→ TASK BRIEF
Of all the entries below, only the lines from the one with "Task: Click the scissors icon next to Cut" up to and including the one with "Click the DaoAI" are to be duplicated exactly.

→ DATASET RECORDS
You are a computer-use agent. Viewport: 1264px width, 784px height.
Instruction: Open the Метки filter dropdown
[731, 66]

--

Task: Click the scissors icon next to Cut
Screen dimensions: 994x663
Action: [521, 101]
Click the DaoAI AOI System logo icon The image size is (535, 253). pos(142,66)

→ ANSWER TO THIS TASK
Task: Click the scissors icon next to Cut
Screen dimensions: 994x663
Action: [521, 101]
Click the DaoAI AOI System logo icon The image size is (535, 253). pos(142,66)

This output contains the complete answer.